TASK BRIEF: Exact copies of all the records below should be returned.
DATA TO EXAMINE below:
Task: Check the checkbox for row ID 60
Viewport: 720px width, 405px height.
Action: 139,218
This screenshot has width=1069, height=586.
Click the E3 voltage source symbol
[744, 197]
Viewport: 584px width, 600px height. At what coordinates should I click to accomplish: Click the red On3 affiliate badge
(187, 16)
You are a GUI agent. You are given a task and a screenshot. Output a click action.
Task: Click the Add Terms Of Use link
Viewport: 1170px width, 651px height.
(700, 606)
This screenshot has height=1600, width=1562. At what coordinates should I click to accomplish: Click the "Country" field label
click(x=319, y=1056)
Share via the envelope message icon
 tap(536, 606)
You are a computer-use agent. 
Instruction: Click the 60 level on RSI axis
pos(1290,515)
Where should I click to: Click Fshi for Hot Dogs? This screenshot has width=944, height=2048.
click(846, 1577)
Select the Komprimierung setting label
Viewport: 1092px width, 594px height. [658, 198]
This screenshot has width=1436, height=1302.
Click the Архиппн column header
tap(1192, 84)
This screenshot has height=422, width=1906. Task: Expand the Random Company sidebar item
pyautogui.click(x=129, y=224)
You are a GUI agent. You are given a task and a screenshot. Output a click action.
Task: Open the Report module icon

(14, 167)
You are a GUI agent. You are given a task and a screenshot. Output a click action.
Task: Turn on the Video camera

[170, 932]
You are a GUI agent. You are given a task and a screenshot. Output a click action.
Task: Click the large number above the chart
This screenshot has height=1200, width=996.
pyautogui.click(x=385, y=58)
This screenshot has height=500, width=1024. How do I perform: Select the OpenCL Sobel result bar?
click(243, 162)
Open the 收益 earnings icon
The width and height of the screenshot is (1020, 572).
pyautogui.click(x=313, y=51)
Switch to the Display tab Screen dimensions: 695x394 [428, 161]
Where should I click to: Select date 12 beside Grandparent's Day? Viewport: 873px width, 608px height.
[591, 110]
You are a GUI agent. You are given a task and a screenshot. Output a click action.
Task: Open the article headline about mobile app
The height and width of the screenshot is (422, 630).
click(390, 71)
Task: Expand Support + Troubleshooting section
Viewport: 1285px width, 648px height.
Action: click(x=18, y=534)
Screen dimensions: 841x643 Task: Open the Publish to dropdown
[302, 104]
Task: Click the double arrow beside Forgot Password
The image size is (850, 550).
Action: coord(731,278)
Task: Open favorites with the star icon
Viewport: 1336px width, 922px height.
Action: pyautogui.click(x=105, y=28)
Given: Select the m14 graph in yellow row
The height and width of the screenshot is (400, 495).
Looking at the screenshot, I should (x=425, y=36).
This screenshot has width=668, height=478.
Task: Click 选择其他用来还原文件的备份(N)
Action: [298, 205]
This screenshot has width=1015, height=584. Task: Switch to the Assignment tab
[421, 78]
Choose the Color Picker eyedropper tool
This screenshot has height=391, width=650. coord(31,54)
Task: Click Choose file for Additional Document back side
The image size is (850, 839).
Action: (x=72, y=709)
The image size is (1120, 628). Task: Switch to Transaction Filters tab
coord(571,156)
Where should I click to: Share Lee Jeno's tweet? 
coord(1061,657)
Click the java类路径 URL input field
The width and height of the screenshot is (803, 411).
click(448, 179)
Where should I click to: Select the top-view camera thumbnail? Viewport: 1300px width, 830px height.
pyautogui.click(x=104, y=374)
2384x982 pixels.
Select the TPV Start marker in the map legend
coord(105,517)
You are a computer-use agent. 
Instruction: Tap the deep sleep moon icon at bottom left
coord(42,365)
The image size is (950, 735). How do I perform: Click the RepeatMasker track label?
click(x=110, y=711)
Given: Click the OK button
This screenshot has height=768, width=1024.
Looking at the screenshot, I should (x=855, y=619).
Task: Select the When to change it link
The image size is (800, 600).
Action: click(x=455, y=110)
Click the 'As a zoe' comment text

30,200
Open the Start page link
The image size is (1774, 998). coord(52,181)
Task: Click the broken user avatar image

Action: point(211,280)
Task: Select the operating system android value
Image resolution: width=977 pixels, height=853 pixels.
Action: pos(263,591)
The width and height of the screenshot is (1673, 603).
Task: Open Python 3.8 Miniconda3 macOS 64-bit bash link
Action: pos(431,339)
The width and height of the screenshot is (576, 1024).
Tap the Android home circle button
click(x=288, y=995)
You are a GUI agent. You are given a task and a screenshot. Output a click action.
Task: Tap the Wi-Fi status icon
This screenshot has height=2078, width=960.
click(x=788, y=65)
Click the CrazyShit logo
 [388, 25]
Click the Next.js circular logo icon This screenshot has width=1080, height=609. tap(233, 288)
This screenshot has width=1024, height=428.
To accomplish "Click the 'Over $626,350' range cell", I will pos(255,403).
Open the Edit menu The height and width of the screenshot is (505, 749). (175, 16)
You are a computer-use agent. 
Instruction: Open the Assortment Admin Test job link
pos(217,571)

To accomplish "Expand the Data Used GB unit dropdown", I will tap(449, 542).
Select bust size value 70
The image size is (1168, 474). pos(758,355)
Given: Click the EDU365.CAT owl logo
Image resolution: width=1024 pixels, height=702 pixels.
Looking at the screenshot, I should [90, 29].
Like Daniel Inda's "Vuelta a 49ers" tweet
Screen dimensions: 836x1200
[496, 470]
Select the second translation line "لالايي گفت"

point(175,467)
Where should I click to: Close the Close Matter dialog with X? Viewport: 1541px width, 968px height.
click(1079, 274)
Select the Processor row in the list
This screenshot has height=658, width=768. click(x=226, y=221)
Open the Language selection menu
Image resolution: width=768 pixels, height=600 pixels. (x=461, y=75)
End of DATA TO EXAMINE.
RESULT OF THE TASK:
Task: Check the checkbox for row ID 60
Viewport: 720px width, 405px height.
Action: 139,218
This screenshot has width=1069, height=586.
Click the E3 voltage source symbol
[744, 197]
Viewport: 584px width, 600px height. At what coordinates should I click to accomplish: Click the red On3 affiliate badge
(187, 16)
You are a GUI agent. You are given a task and a screenshot. Output a click action.
Task: Click the Add Terms Of Use link
Viewport: 1170px width, 651px height.
(700, 606)
This screenshot has height=1600, width=1562. At what coordinates should I click to accomplish: Click the "Country" field label
click(x=319, y=1056)
Share via the envelope message icon
 tap(536, 606)
You are a computer-use agent. 
Instruction: Click the 60 level on RSI axis
pos(1290,515)
Where should I click to: Click Fshi for Hot Dogs? This screenshot has width=944, height=2048.
click(846, 1577)
Select the Komprimierung setting label
Viewport: 1092px width, 594px height. [658, 198]
This screenshot has width=1436, height=1302.
Click the Архиппн column header
tap(1192, 84)
This screenshot has height=422, width=1906. Task: Expand the Random Company sidebar item
pyautogui.click(x=129, y=224)
You are a GUI agent. You are given a task and a screenshot. Output a click action.
Task: Open the Report module icon

(14, 167)
You are a GUI agent. You are given a task and a screenshot. Output a click action.
Task: Turn on the Video camera

[170, 932]
You are a GUI agent. You are given a task and a screenshot. Output a click action.
Task: Click the large number above the chart
This screenshot has height=1200, width=996.
pyautogui.click(x=385, y=58)
This screenshot has height=500, width=1024. How do I perform: Select the OpenCL Sobel result bar?
click(243, 162)
Open the 收益 earnings icon
The width and height of the screenshot is (1020, 572).
pyautogui.click(x=313, y=51)
Switch to the Display tab Screen dimensions: 695x394 [428, 161]
Where should I click to: Select date 12 beside Grandparent's Day? Viewport: 873px width, 608px height.
[591, 110]
You are a GUI agent. You are given a task and a screenshot. Output a click action.
Task: Open the article headline about mobile app
The height and width of the screenshot is (422, 630).
click(390, 71)
Task: Expand Support + Troubleshooting section
Viewport: 1285px width, 648px height.
Action: click(x=18, y=534)
Screen dimensions: 841x643 Task: Open the Publish to dropdown
[302, 104]
Task: Click the double arrow beside Forgot Password
The image size is (850, 550).
Action: coord(731,278)
Task: Open favorites with the star icon
Viewport: 1336px width, 922px height.
Action: pyautogui.click(x=105, y=28)
Given: Select the m14 graph in yellow row
The height and width of the screenshot is (400, 495).
Looking at the screenshot, I should (x=425, y=36).
This screenshot has width=668, height=478.
Task: Click 选择其他用来还原文件的备份(N)
Action: [298, 205]
This screenshot has width=1015, height=584. Task: Switch to the Assignment tab
[421, 78]
Choose the Color Picker eyedropper tool
This screenshot has height=391, width=650. coord(31,54)
Task: Click Choose file for Additional Document back side
The image size is (850, 839).
Action: (x=72, y=709)
The image size is (1120, 628). Task: Switch to Transaction Filters tab
coord(571,156)
Where should I click to: Share Lee Jeno's tweet? 
coord(1061,657)
Click the java类路径 URL input field
The width and height of the screenshot is (803, 411).
click(448, 179)
Where should I click to: Select the top-view camera thumbnail? Viewport: 1300px width, 830px height.
pyautogui.click(x=104, y=374)
2384x982 pixels.
Select the TPV Start marker in the map legend
coord(105,517)
You are a computer-use agent. 
Instruction: Tap the deep sleep moon icon at bottom left
coord(42,365)
The image size is (950, 735). How do I perform: Click the RepeatMasker track label?
click(x=110, y=711)
Given: Click the OK button
This screenshot has height=768, width=1024.
Looking at the screenshot, I should (x=855, y=619).
Task: Select the When to change it link
The image size is (800, 600).
Action: click(x=455, y=110)
Click the 'As a zoe' comment text

30,200
Open the Start page link
The image size is (1774, 998). coord(52,181)
Task: Click the broken user avatar image

Action: point(211,280)
Task: Select the operating system android value
Image resolution: width=977 pixels, height=853 pixels.
Action: pos(263,591)
The width and height of the screenshot is (1673, 603).
Task: Open Python 3.8 Miniconda3 macOS 64-bit bash link
Action: pos(431,339)
The width and height of the screenshot is (576, 1024).
Tap the Android home circle button
click(x=288, y=995)
You are a GUI agent. You are given a task and a screenshot. Output a click action.
Task: Tap the Wi-Fi status icon
This screenshot has height=2078, width=960.
click(x=788, y=65)
Click the CrazyShit logo
 [388, 25]
Click the Next.js circular logo icon This screenshot has width=1080, height=609. tap(233, 288)
This screenshot has width=1024, height=428.
To accomplish "Click the 'Over $626,350' range cell", I will pos(255,403).
Open the Edit menu The height and width of the screenshot is (505, 749). (175, 16)
You are a computer-use agent. 
Instruction: Open the Assortment Admin Test job link
pos(217,571)

To accomplish "Expand the Data Used GB unit dropdown", I will tap(449, 542).
Select bust size value 70
The image size is (1168, 474). pos(758,355)
Given: Click the EDU365.CAT owl logo
Image resolution: width=1024 pixels, height=702 pixels.
Looking at the screenshot, I should [90, 29].
Like Daniel Inda's "Vuelta a 49ers" tweet
Screen dimensions: 836x1200
[496, 470]
Select the second translation line "لالايي گفت"

point(175,467)
Where should I click to: Close the Close Matter dialog with X? Viewport: 1541px width, 968px height.
click(1079, 274)
Select the Processor row in the list
This screenshot has height=658, width=768. click(x=226, y=221)
Open the Language selection menu
Image resolution: width=768 pixels, height=600 pixels. (x=461, y=75)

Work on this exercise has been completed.